The beauty of anonymity is the reader is left to judge the merits of what is written, rather than assign value based on who the writer is. This guest post should help you better understand what is happening with yields and housing. I hope it is valuable to you.
Here is Housing’s Next Act.
The U.S. economy has shifted from late cycle wobble to clear deterioration. Job growth is fading, openings have drained toward pre-pandemic levels, and the latest ADP print turned negative. Household balance sheets are fraying where credit card and auto delinquencies are climbing toward Great Financial Crisis highs, student loan stress has re-emerged, and office vacancies are at records.

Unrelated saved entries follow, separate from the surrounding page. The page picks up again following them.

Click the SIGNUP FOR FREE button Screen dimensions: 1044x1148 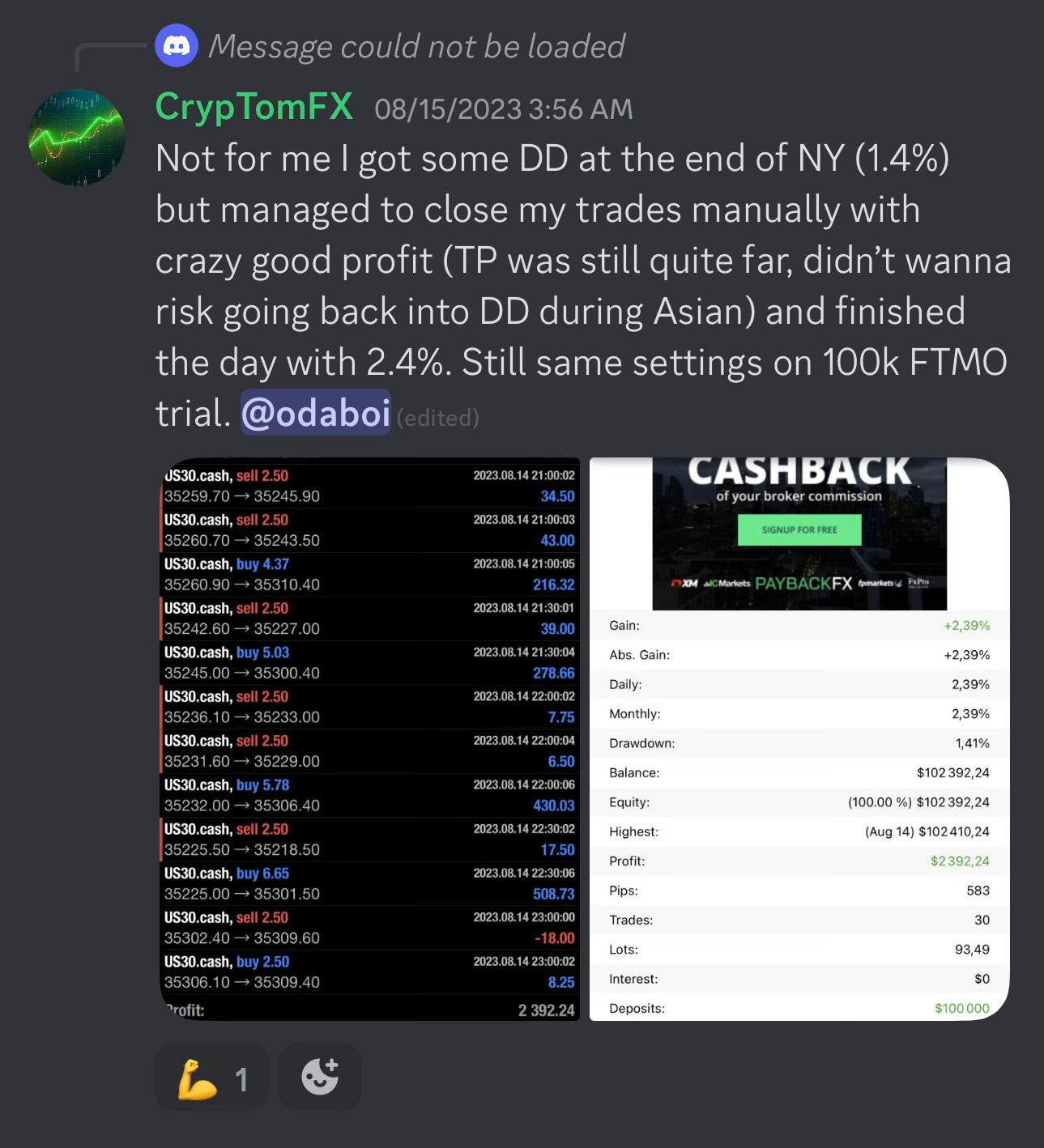[x=799, y=529]
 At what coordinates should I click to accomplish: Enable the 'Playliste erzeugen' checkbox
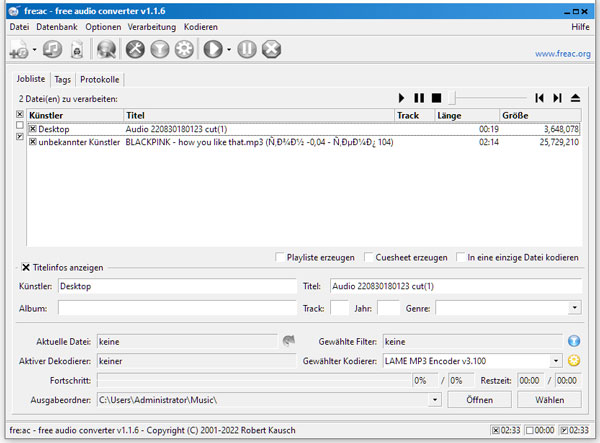(280, 257)

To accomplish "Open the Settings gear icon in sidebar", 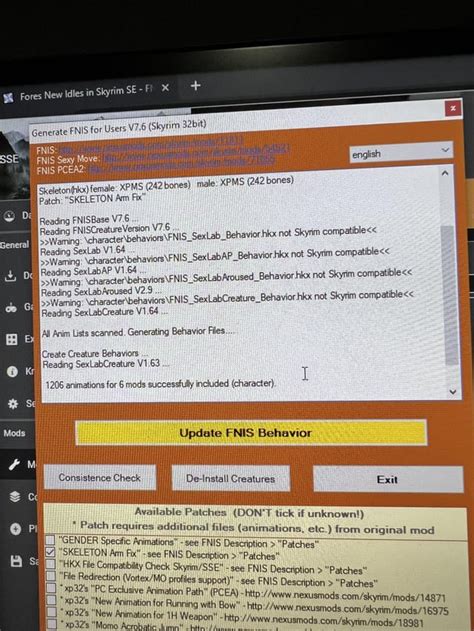I will pyautogui.click(x=13, y=404).
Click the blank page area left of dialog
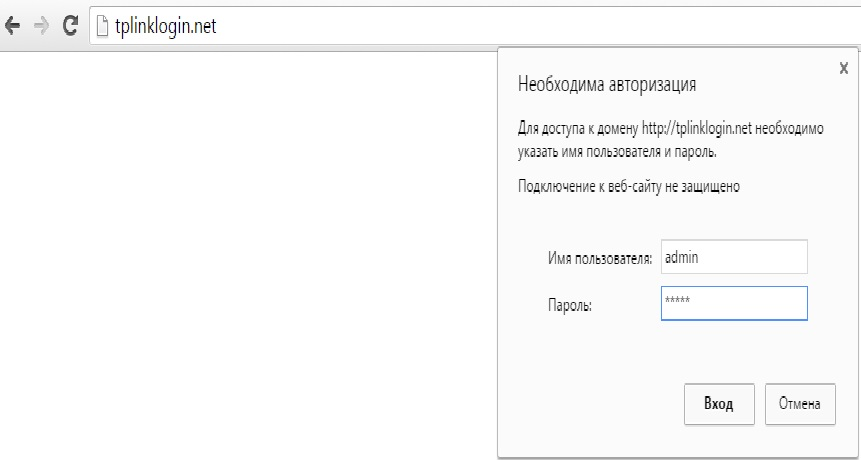 click(250, 250)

In the market’s plumbing, strain is no longer subtle. SOFR has traded above the Fed’s interest on reserves, a sign dollars are scarcer at the margin while bank reserves have slipped below the $3T line once called ample. Regional bank shares are sliding again, and the Treasury curve has broken lower from the front end through the belly. None of this is random; it mirrors past moments when policy stopped transmitting and the system began hoarding liquidity.
What the 2-year is signaling
The 2 year yield is the market’s blunt gauge of upcoming Fed moves. Over the past quarter, it’s dropped from roughly 4% to near 3.4%, its lowest since 2022. That slide is the curve’s way of saying the Fed will keep easing not because inflation is conquered, but because credit is tightening on its own. The pattern is familiar. In 2001, the 2 year led a 500bp cutting cycle; in 2007–08, it ran ahead of the sprint from 5.25% to zero; in 2020, it collapsed before the Fed finished cutting. When the front end leads down like this, policy usually follows.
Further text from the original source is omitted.